DEBUTTO SERIE A – «Ero il vice di Giuliano Sarti, da lui ho imparato a giocare al limite dell’area, a fare il “libero” aggiunto. Con la Fiorentina credo d’aver giocato la partita della vita, a Glasgow, contro i Ranger, finale di andata della Coppa delle Coppe che poi vincemmo. Clima infernale, 2-0 per noi, parai tutto».
SCUDETTO CAGLIARI – «Abbiamo fatto la storia, svelato un’altra Sardegna, restituito identità e dignità ad una terra che l’Italia aveva dimenticato. Una squadra di amici veri, con Beppe Tomasini siamo fratelli, ci sentiamo ancora. Quell’anno ho subito solo 11 gol – tra cui due autogol e un rigore – in 30 partite. Se l’anno dopo Gigi Riva non si fosse infortunato in Nazionale, avremmo vinto di nuovo».
MAGLIA ROSSA – «Ebbi l’idea guardando un portiere inglese. In allenamento Riva mi confermò che il rosso disturbava l’attaccante, diceva che sembravo più grande e lo inducevo a sbagliare».

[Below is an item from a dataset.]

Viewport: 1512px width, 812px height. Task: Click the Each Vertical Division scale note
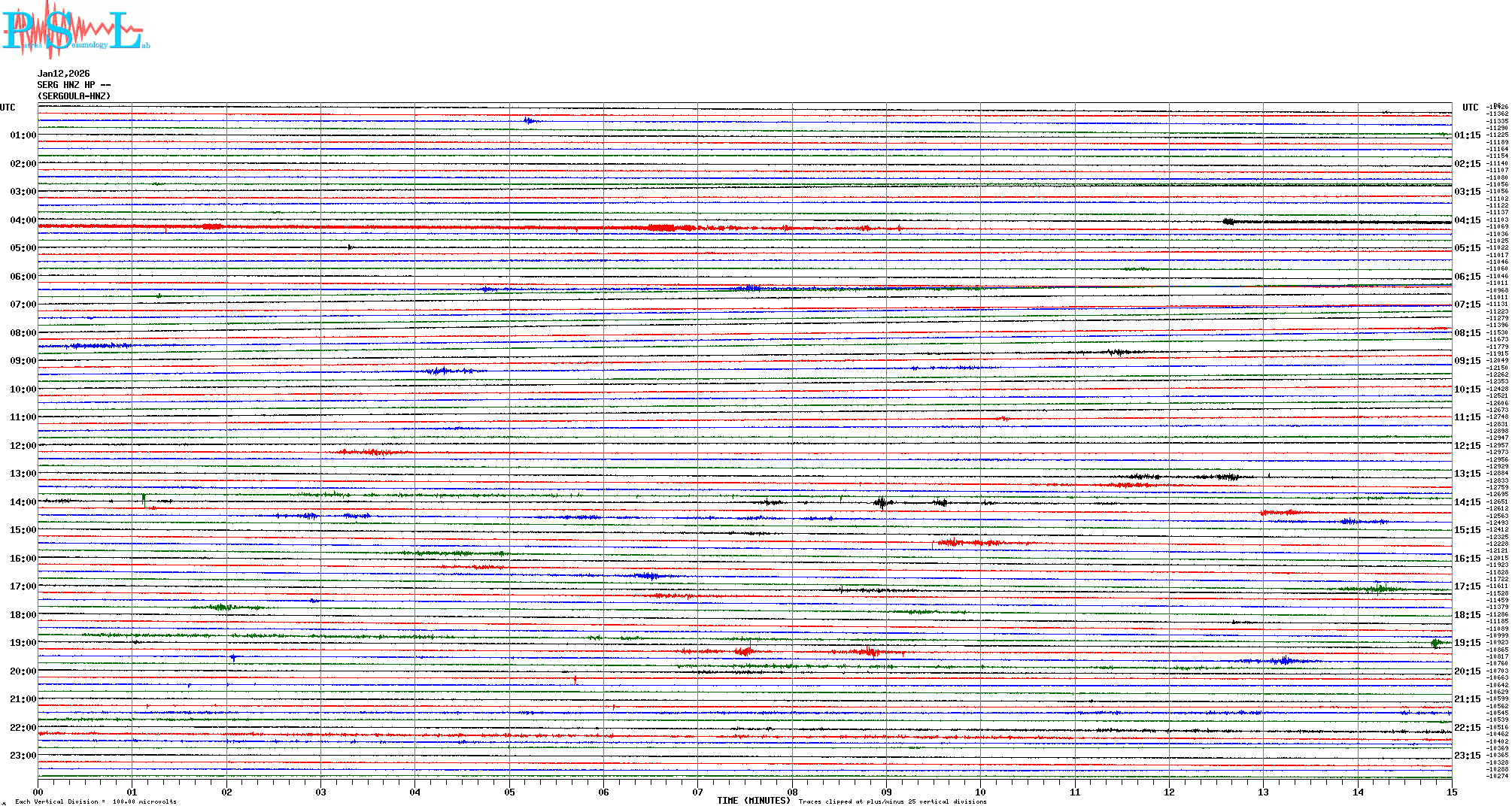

RIVA – «Io un pacchetto di Marlboro al giorno, ma Gigi pure di più. Scopigno lasciava fare: in campo davamo il massimo, non c’era nulla da rimproverare».
SQUALIFICA CALCIOSCOMMESSE – «La possibilità di andare a giocare in America, era già tutto fatto, il Milan mi avrebbe ceduto il cartellino. Poi l’America è venuta da me: i Globetrotters, la squadra di basket che girava il mondo, mi chiese di fare uno spettacolo all’intervallo delle loro partite. Mi mettevo in porta e gli spettato riprovavano a fare gol. Mi sono divertito un sacco».
DUALISMO ZOFF – «Siamo stati due grandissimi portieri. Io più agile, Dino più compatto. Lui aveva gambe grosse, strutturate, solide; io solo muscoli. Zoff èun monumento del calcio italiano».
VITA PRIVATA – «Bella e tranquilla, sono fortunato. Nel 2004 ho rischiato di morire di infarto. Ero all’ippodromo di Montecatini, avevo appena fatto una corsa. Stavo riguardando al monitor la gara, sono crollato a terra. Sono stati bravi con i primi soccorsi, mi hanno salvato la vita. I cavalli sono stati a lungo la mia passione, da allora non più. Vivo a Forte dei Marmi con mia moglie Betty, stiamo insieme da 50 anni. Ho 4 favolosi nipoti: Edoardo e Sofia studiano all’Università, poi ci sono i piccoli Emma, che gioca a Tennis, e Tommaso: lui va pazzo per il calcio, ma non vuole che vada a vederlo, mi tocca nascondermi».
PORTIERI ITALIANI – «Carnesecchi, un po’ mi ci rivedo. È spericolato, incosciente come si può esserlo da giovani. Io mi sono rotto due volte il setto nasale e ho perso quattro denti. Farà una grande carriera».